Before I go any further, let me explain what I was wearing, as this has tremendous significance with what transpired next. About a year ago, Heather was visiting Tennessee and brought me back a black tee-shirt from one of the local anime clubs, the aptly named Anime Tennessee. While I'm not a member of said club, I do find myself wearing the shirt from time to time, as not only do I dig the design on it, but it is also quite comfy. Anywho, I'm sitting down waiting for the next train, and I see a heavyset thirty-ish woman in glasses is approaching. We make eye contact, and I, being the decent human being that I am, smile in acknowledgement.

Big mistake.

She seemed very interested in my shirt, and the first words out of her mouth when she saw it was "ANIME!" Granted, that WAS the only part visible at the time, as my book bag was covering the Tennessee portion of the logo. Knowing full well that a lot of my convention-attending brothers and sisters are not fully versed in the techniques of social interaction, I move the book bag aside so she can see the whole logo. She first mentions Anime Weekend Atlanta, and we talk about that for a brief moment, and she follows up with a mention of an upcoming convention in Tennessee. "You might want to check it out," she suggested. "I hear that Danger Woman is supposed to be there. The internet's been buzzing about it!"

At that point a small alarm goes off in my head. Nothing too loud, but there was a ringing nonetheless. Memories started to come back to me, as I recalled hearing about a woman that frequents Dragon*Con and other local conventions, claiming to be a superhero. Not a problem, I think. This woman's obviously a fan and is just trying to make conversation with someone that she feels is a kindred spirit. I can respect that. I continue with the idle banter and mention that yes, I had indeed heard about Danger Woman.

Big mistake #2.

At this point, this woman gets INTO the story. She's telling me about Danger Woman's arch-nemesis and why she's after her, the fact that she's an orphan ("Hey, most of the great heroes are orphans!" I remark with a smile), and then starts getting into her pets. "And the best part about it," she informed me. "Is that no one knows who she really is! She's got a secret identity!"

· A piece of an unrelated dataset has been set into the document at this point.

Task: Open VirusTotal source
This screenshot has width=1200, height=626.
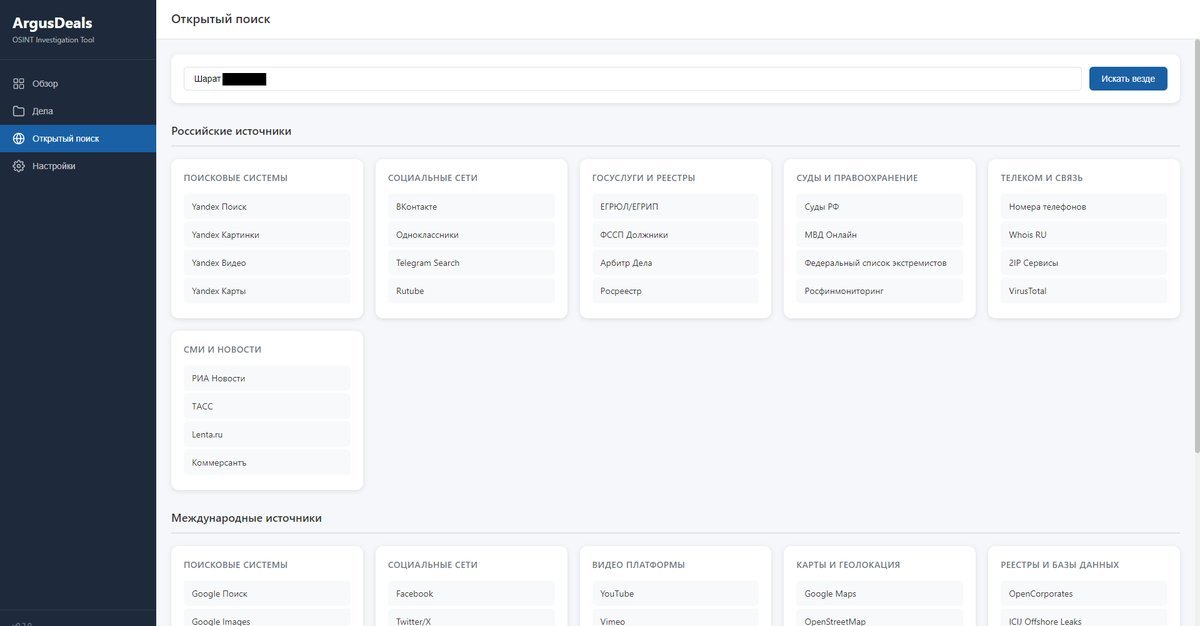Action: pyautogui.click(x=1082, y=291)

At that point, the alarm in my head starts blazing. I'm starting to remember more and more about this Danger Woman character, and the fact that an individual fitting the description of the lass before me is the main one behind the stories. A realization suddenly dawned on me that I was indeed speaking with the woman herself. And heaven help us all, she's a little bit less than sane. The train pulls up and we board. I'm quietly thinking that the amount of people on the car would end up being a deterrent for us to continue this conversation. She finds a seat, and enthusiastically calls me over, informing me that she saved one for me. I decide why not, and plop down next to her.

Big mistake #3.

Now, it's a little bit after six at this point, which meant that the train was pretty crowded. This did not stop her, as she continues to tell me about Danger Woman's pets, and QUITE LOUDLY to boot. The doors close, and the realization dawned on me that, if this woman was going to the same stop as me, I'd be listening to her for the next half hour or so. Hell, with my luck, they'd be single-tracking down the line, which could easily up that to 45 minutes. I smile and nod while throwing in the random tidbit from time to time, but my mind is racing on finding an escape route. Suddenly, I hear a voice over the intercom.

"The next stop is Georgia State, Georgia State Station..."

I grab my book bag and smile. "Well, this looks like my stop... it was nice talking to you!"

Never mind the fact that my true destination was actually eight stops later down the line. I'd be content to wait for the next train. I had made a quick tally of my mental state, and there was no way in hell that I could have kept up with that conversation. She waves as I duck off. "Don't forget to tell your friends about Danger Woman!" she calls after me.

Oh trust me, I think as I wave back. Everyone's going to hear about this one.